[[I'm posting this on behalf of my co-worker who cannot post to this list at the moment]]


I had installed PostgreSQL on a 4-way AMD Opteron 875 (dual core) and the performance isn't on the expected level.

The "old" server is a 4-way XEON MP 3.0 GHz with 4MB L3 cache, 32 GB RAM (PC1600)  and local FC-RAID 10. Hyper-Threading is off. (DL580)
The "old" server is using Red Hat Enterprise Linux 3 Update 5.
The "new" server is a 4-way Opteron 875 with 1 MB L2 cache, 32 GB RAM (PC3200) and the same local FC-RAID 10. (HP DL585)
The "new" server is using Red Hat Enterprise Linux 4 (with the latest x86_64 kernel from Red Hat - 2.6.9-11.ELsmp #1 SMP Fri May 20 18:25:30 EDT 2005 x86_64)
I use PostgreSQL version 8.0.3.

The issue is that the Opteron is slower as the XEON MP under high load. I have created a test with parallel queries which are typical for my application. The queries are in a range of small queries (0.1 seconds) and larger queries using join (15 seconds).
The test starts parallel clients. Each clients runs the queries in a random order. The test takes care that a client use always the same random order to get valid results.

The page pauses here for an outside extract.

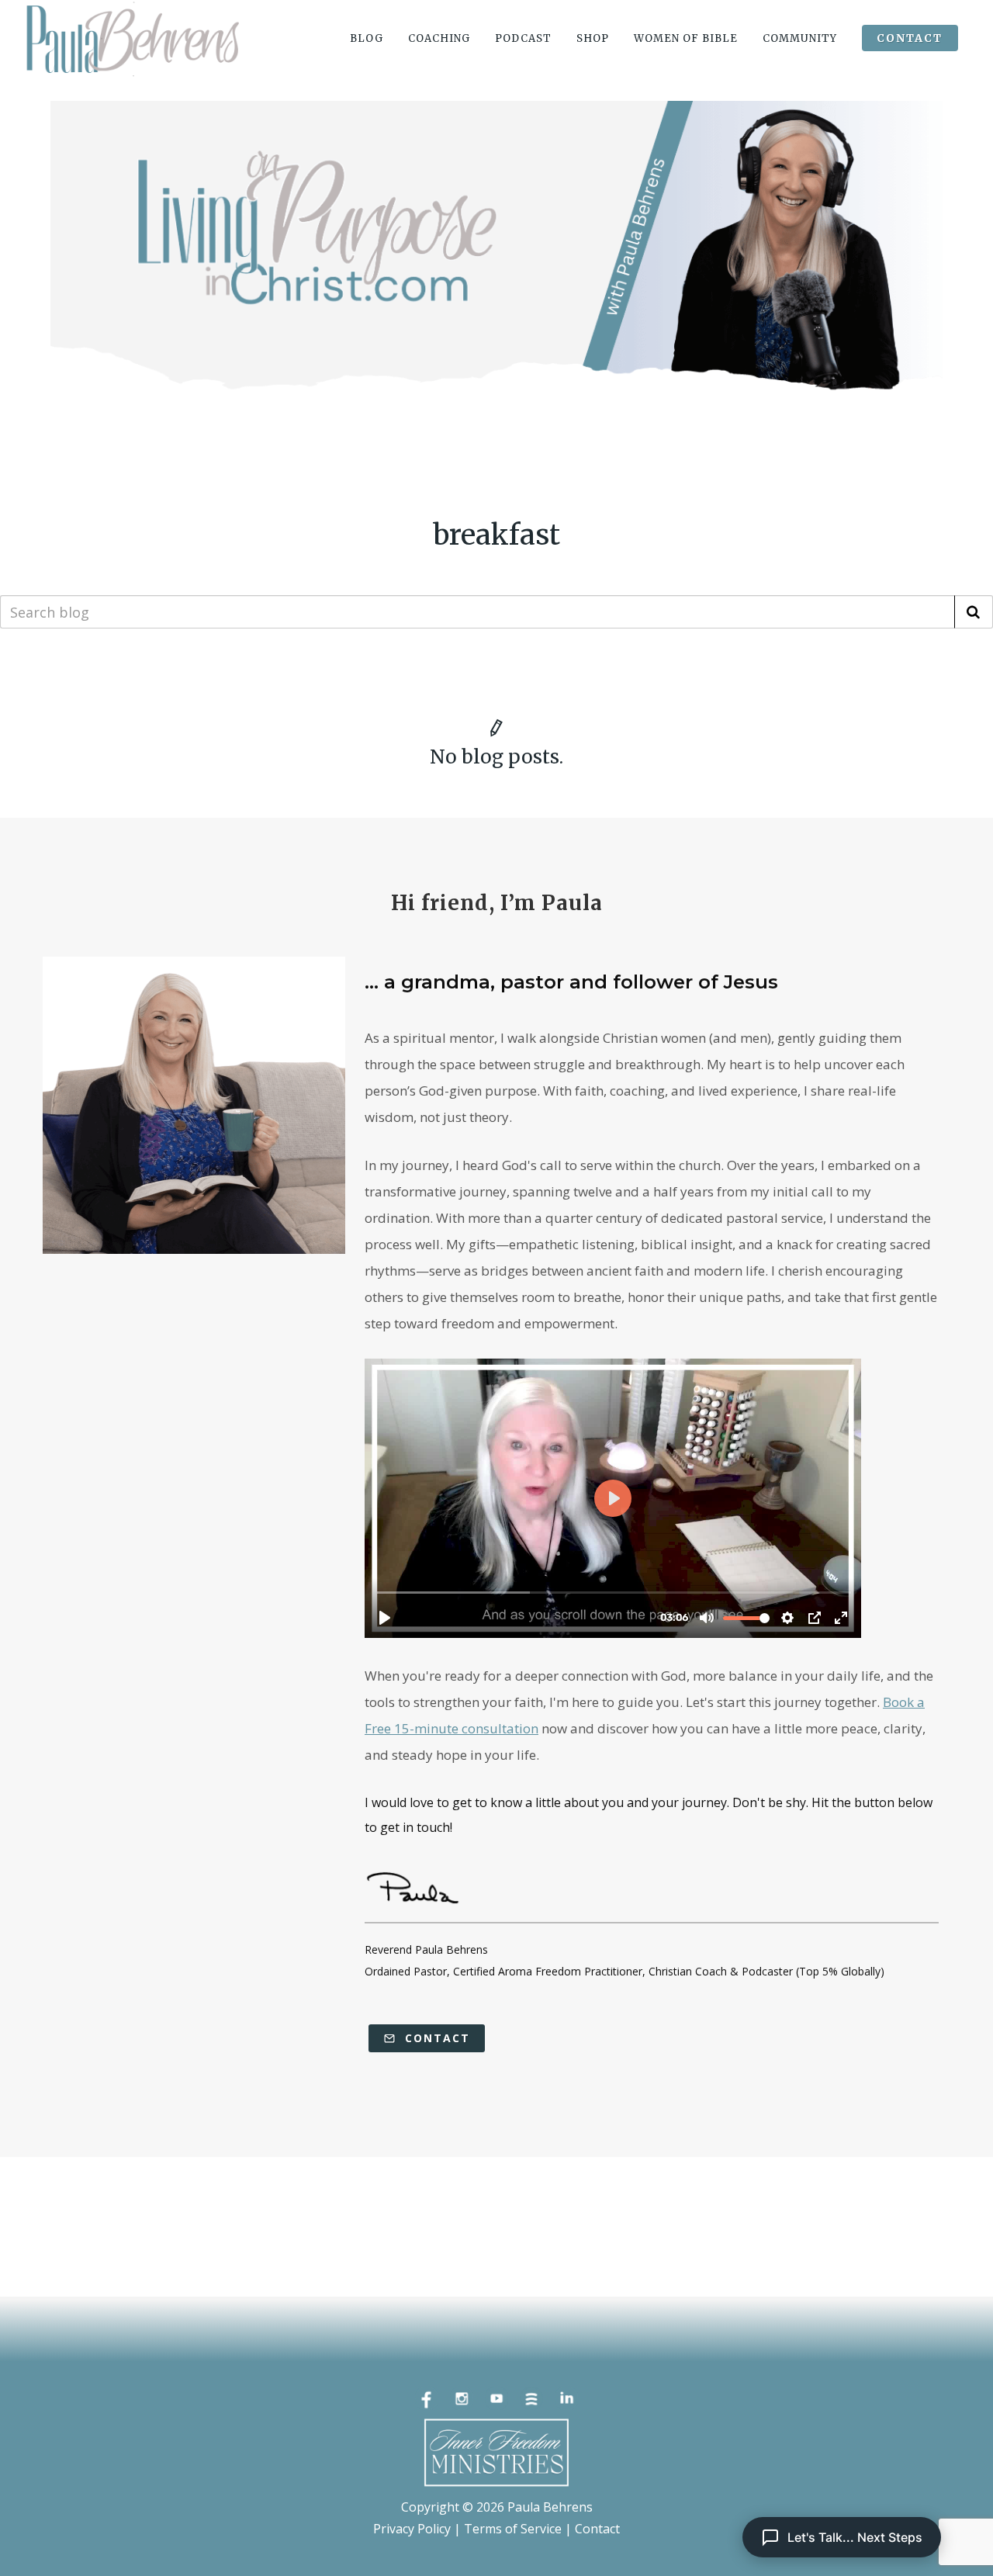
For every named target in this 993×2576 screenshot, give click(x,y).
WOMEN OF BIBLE (686, 38)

Here are the number of queries which the server has finished in a fix period of time.
I used PostgreSQL 8.1 snapshot from last week compiled as 64bit binary for DL585-64bit.
I used PostgreSQL 8.0.3 compiled as 32bit binary for DL585-32bit and DL580.
During the tests everything which is needed is in the file cache. I didn't have read activity.
Context switch  spikes are over 50000 during the test on both server. My feeling is that the XEON has a tick more context switches.

PostgreSQL params:
max_locks_per_transaction = 256
shared_buffers = 40000
effective_cache_size = 3840000
work_mem = 300000
maintenance_work_mem = 512000
wal_buffers = 32
checkpoint_segments = 24

I was expecting two times more queries on the DL585. The DL585 with PostgreSQL 8.0.3 32bit does meltdown earlier as the XEON in production use. Please compare 4 clients and 8 clients. With 4 clients the Opteron is in front and with 8 clients the XEON doesn't meltdown that much as the Opteron.

I don't have any idea what cause this. Benchmarks like SAP's SD 2-tier showing that the DL585 can handle nearly three times more load as the DL580 with XEON 3.0. We choose the 4-way Opteron 875 based on such benchmark to replace the 4-way XEON MP.

Does anyone have comments or ideas on which I have to focus my work?

I guess, the shared buffer cause the meltdown when to many clients are accessing the same data.
I didn't understand why the 4-way XEON MP 3.0 can deal with this better as the 4-way Opteron 875.
The system load on the Opteron is never over 3.0. The XEON MP has a load up to 4.0.

Should I try other settings for PostgreSQL in postgresql.conf?
Should I try other setting for the compilation?

I will compile the latest PostgreSQL 8.1 snapshot for 32bit to evaluate the new shared buffer code from Tom.
I think, the 64bit is slow because my queries are CPU intensive.

Can someone provide a commercial support contact for this issue?